The noted association between PAT and risk of HF has multiple potential explanations. First, it might relate to localised, long-term exposure of the myocardium to an inflammatory milieu. Deposition of PAT has been shown to be bidirectionally related to inflammation, and the extent of inflammation resultant from PAT deposition might be a key determinant of subsequent cardiovascular disease. Radiomics characterisation of PAT might thus improve the distinction between relatively “quiescent” PAT stores from the more “inflammatory” ones. Indeed, individuals with chronic inflammatory conditions are known to deposit more PAT relative to whole body fat mass when compared to controls [35]. On the other hand, PAT itself is also known to be highly metabolically active, and pre-clinical studies have demonstrated that it secretes multiple cytokines and inflammatory mediators that might contribute to a local, paracrine inflammatory effect [36]. To support this hypothesis, asymmetric, localised pockets of PAT have been noted to follow the distribution of coronary artery disease (CAD) in previous studies [11, 12, 37]. This suggests that either CAD or the resultant localised inflammation increases PAT deposition, or vice versa. This localised proinflammatory milieu contributing to regional inflammation would reasonably promote localised myocardial damage, which can contribute to myocardial dysfunction and HF [1, 7]. Second, the association between PAT and HF might relate to the widely recognised phenomenon of intracellular steatosis. Previous studies have identified an association between myocardial triglyceride content and cardiovascular events including heart failure hospitalisations [38]. To support this hypothesis, a previous investigation on the UK Biobank cohort identified triglycerides as major mediators of the association between PAT and adverse left ventricular measures on CMR [6].

Radiomics has been increasingly used and validated to improve the diagnostic and prognostic accuracy of medical imaging.

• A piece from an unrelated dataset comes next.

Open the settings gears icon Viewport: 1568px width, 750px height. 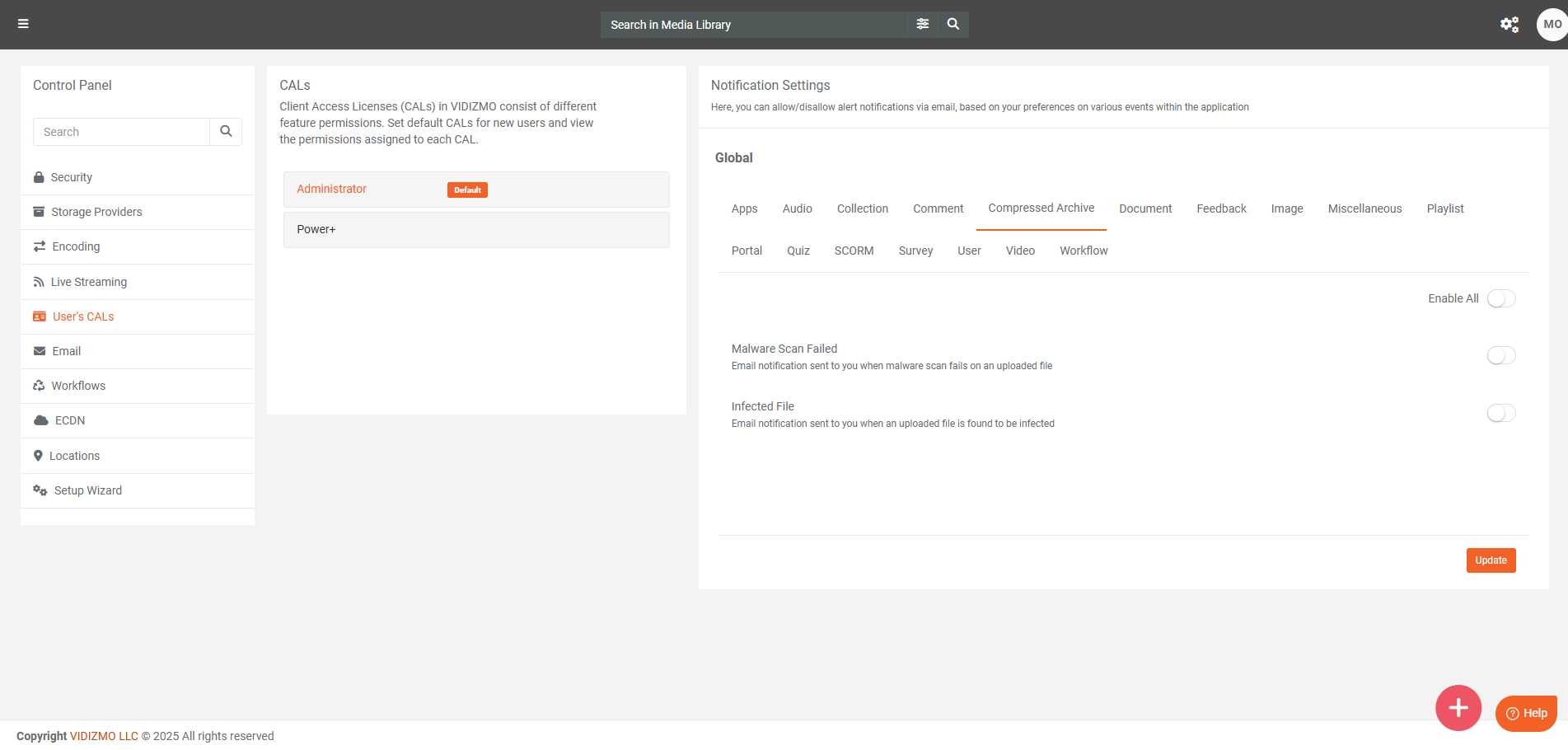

Within CMR radiomics, features derived from the ventricular shape and myocardial tissue have been applied to the discrimination of ischaemic heart disease [39,40,41] and different cardiomyopathies [42,43,44]. Pericardial fat radiomics represents an additional layer of information we can derive from standard of care CMR scans. Critically, our results demonstrate that radiomics can be used to discriminate HF cases from controls, signifying a potential novel avenue for better diagnostic and prognostic assessment.

Limitations

Our study provides initial insights into PAT radiomics for predicting HF though it has some important limitations. The models are preliminary and need further independent external validation. We used random undersampling due to extreme dataset imbalance, potentially leading to bias and overoptimistic performance estimates. While our models used a range of radiomics features and demographic variables, other relevant factors were not included, warranting comprehensive patient information in future research to enhance model performance.

Conclusions

Machine learning classifiers built upon radiomics features depicting the amount (larger PAT diameters) and texture character (greater tissue heterogeneity) of pericardial fat can be used to discriminate individuals with prevalent heart failure and predict incidence of future heart failure.